> Exercise details
Would you transcribe each entry precisely as it stands, setting aside any images?

━━ Input data

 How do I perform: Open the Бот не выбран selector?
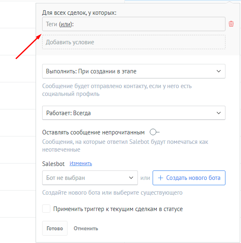pos(90,178)
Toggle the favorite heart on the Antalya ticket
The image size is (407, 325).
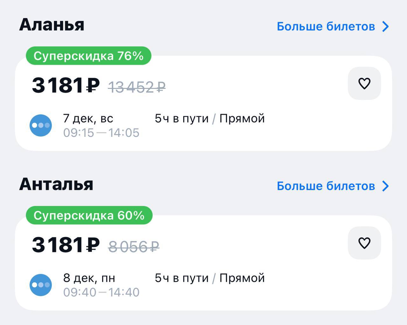coord(364,243)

━━━━

> Result of this exercise
 How do I perform: Open the Бот не выбран selector?
pos(90,178)
Toggle the favorite heart on the Antalya ticket
The image size is (407, 325).
coord(364,243)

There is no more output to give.